Meet Your Neighbours: Niall Benvie and Clay Bolt's call for a worldwide documentation of species

Here is something interesting for you, especially if you are a local wildlife photographer like I was. I quote directly from Benvie's article on the Nature photographers website:

"Common neighbourhood plants and animals are usually overlooked and undervalued, yet they are most people’s first, sometimes only, point of contact with wild nature. They matter for that reason if no other. They can make us feel better, let us see ourselves in perspective.

We want people to sit up and take notice of these wild neighbours by presenting them as celebrities: photographed in the white field studio, in exquisite detail under beautiful lighting. And we need photographers around the world to partner with us in this effort."


Here's a link to the website: Go there and have a look at and then join in the effort!

7 comments:

clay bolt said...

Hi Natasha!

Thanks for posting about Meet Your Neighbours. May I suggest linking directly to our new website: http://www.meetyourneighbours.org/.

Kind Regards,
Clay Bolt

Natasha Mhatre said...

Sure Clay, have done it now. Great effort I wish you the best with it!

molarbear's posts said...

Been following your blog for a while, and now it appears I've met a friend of yours here in St.Louis...Malvika Talwar! :) Hopefully, we'll be going birding together some time soon.

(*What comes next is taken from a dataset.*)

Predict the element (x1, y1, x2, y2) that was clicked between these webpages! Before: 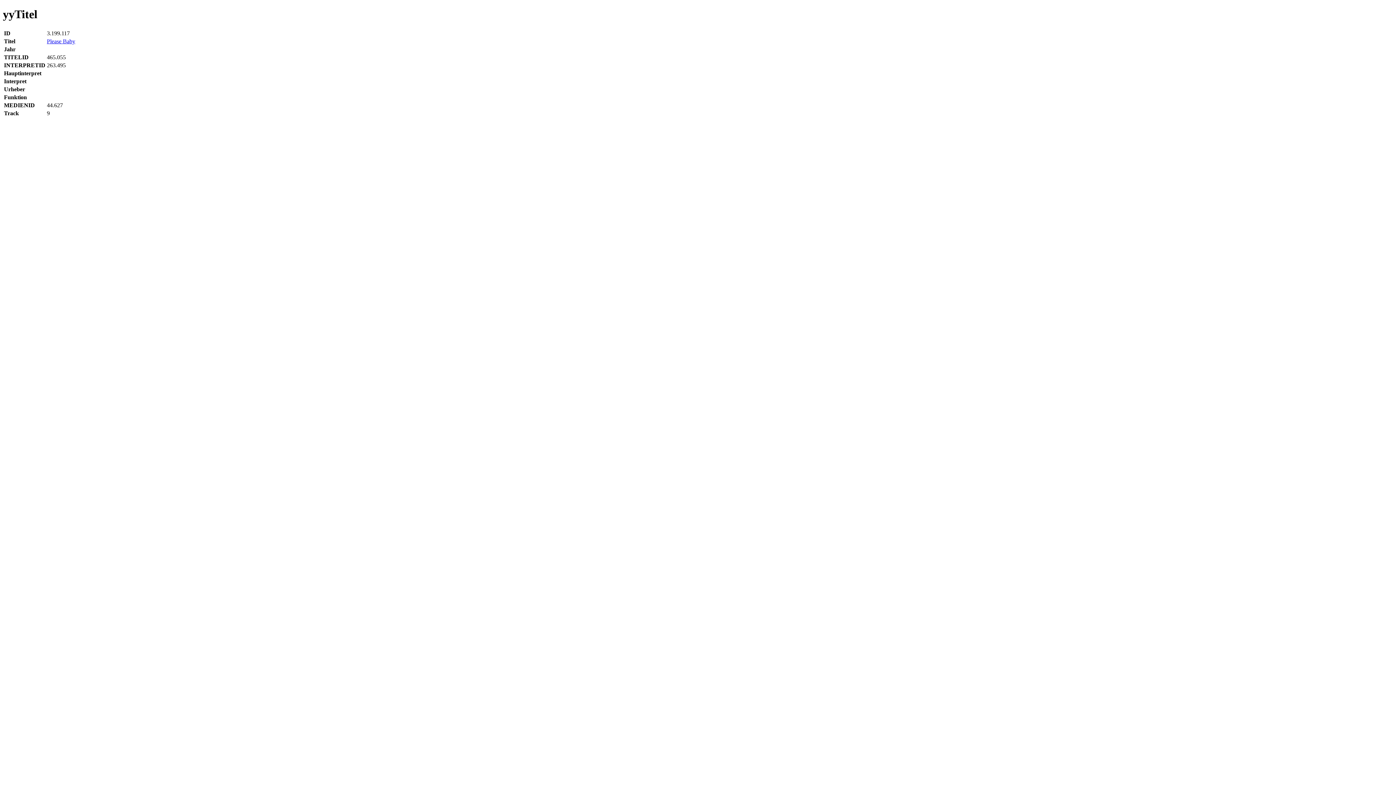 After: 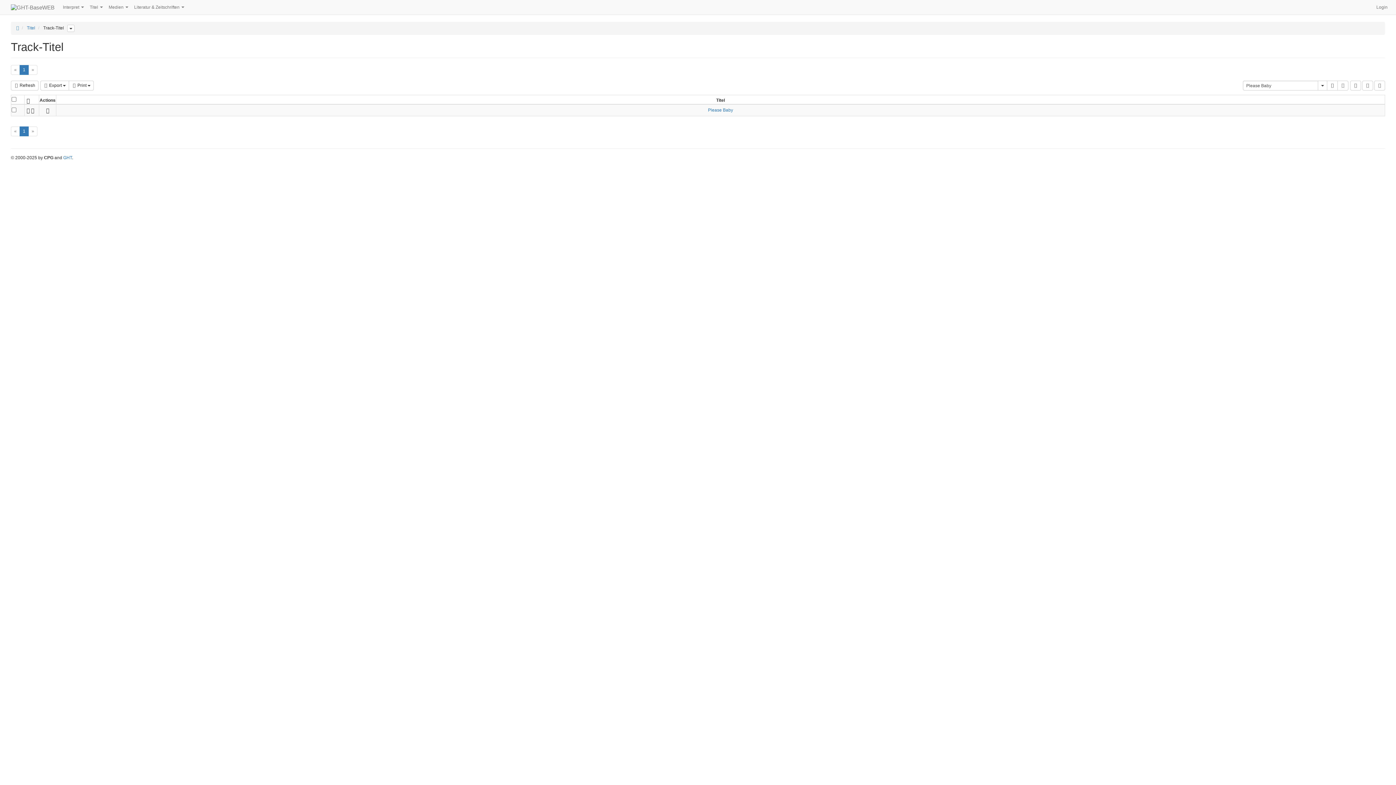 Action: bbox: (46, 38, 75, 44) label: Please Baby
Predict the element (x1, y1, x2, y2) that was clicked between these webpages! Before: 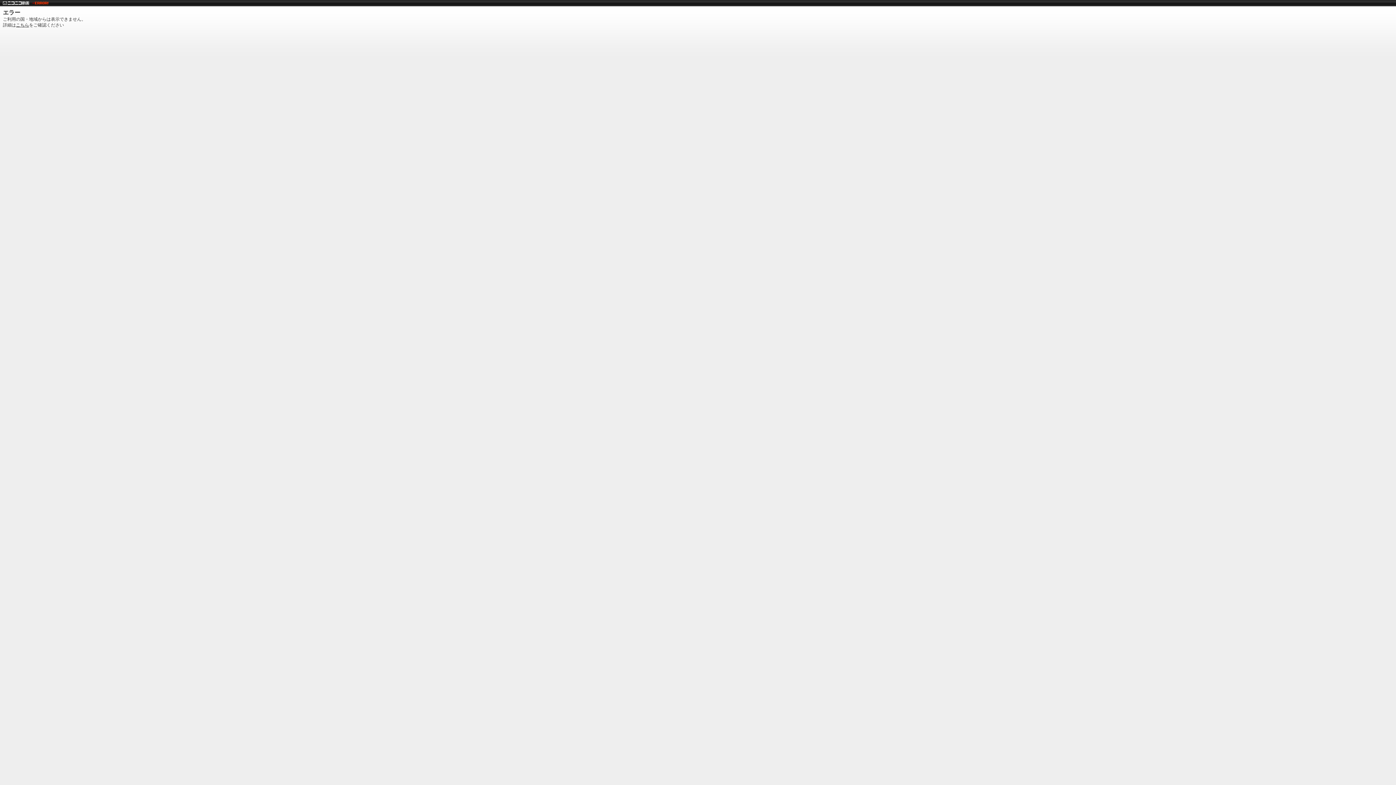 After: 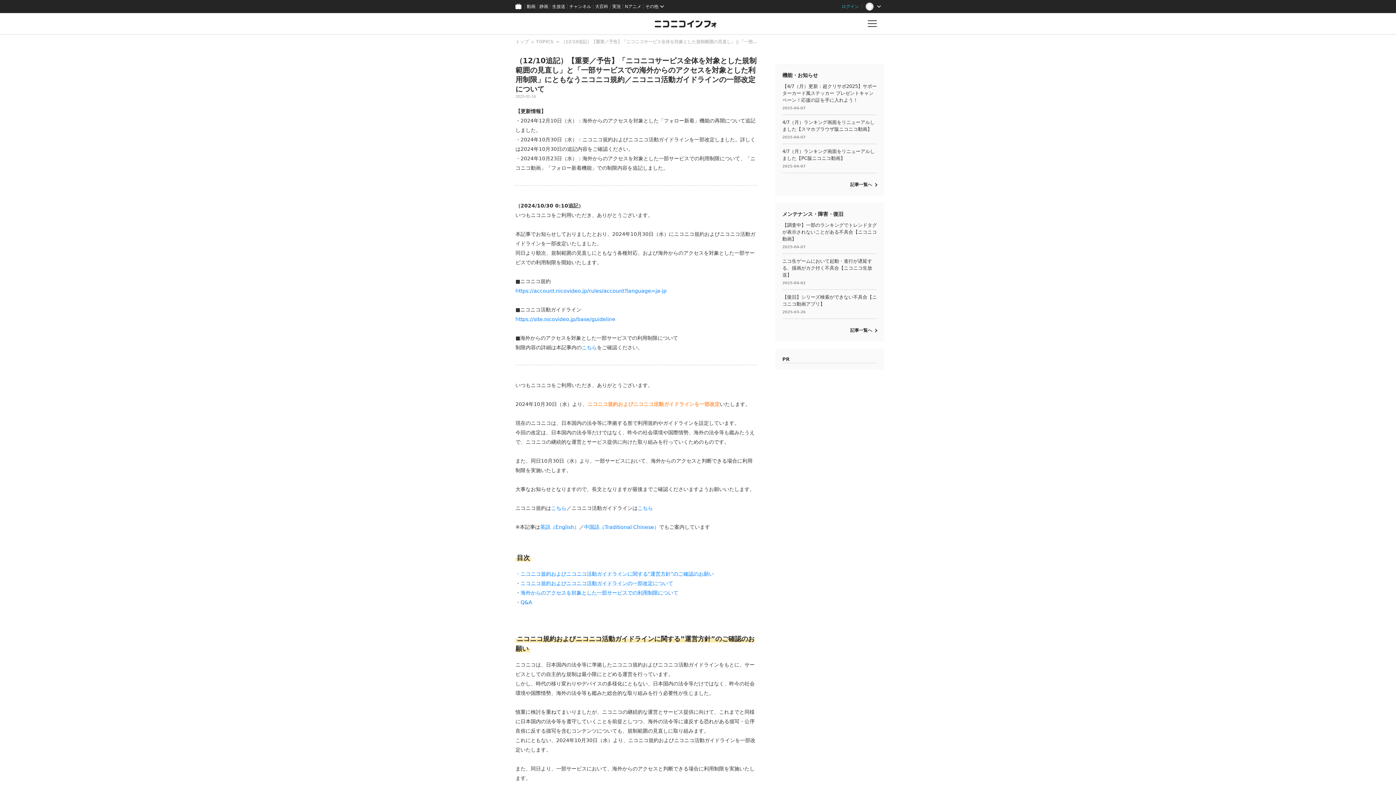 Action: label: こちら bbox: (16, 22, 29, 27)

Thanks for this link, I'm headed there now!

-Deepa Mohan

http://deponti.livejournal.com

Natasha Mhatre said...

Hi Deepa,
Sorry I get a bit lazy about the blog these days. Malu wrote recently to tell me that she knew you too. :)
Did you go birding finally? Hope you like Mizzou.
N

Techuser said...

Its a great idea, nice post spreading that site :)

molarbear's posts said...

I'd like to join up for "Meet Your Neighbours"...but I have a few questions....one, I don't know how to photograph "local" flora and fauna only against a white background...and two, wouldn't doing that make it UNinteresting by removing the context?

Would like to have your views on this...

Natasha Mhatre said...

Hi Molarbear,

I believe the website gives you pretty detailed explanations on how to set up to do the images.

Off course removing context makes it less contextual, but I don't know about uninteresting. I think the focus is shifted, to the animal very very sharply. In all its details, form, etc.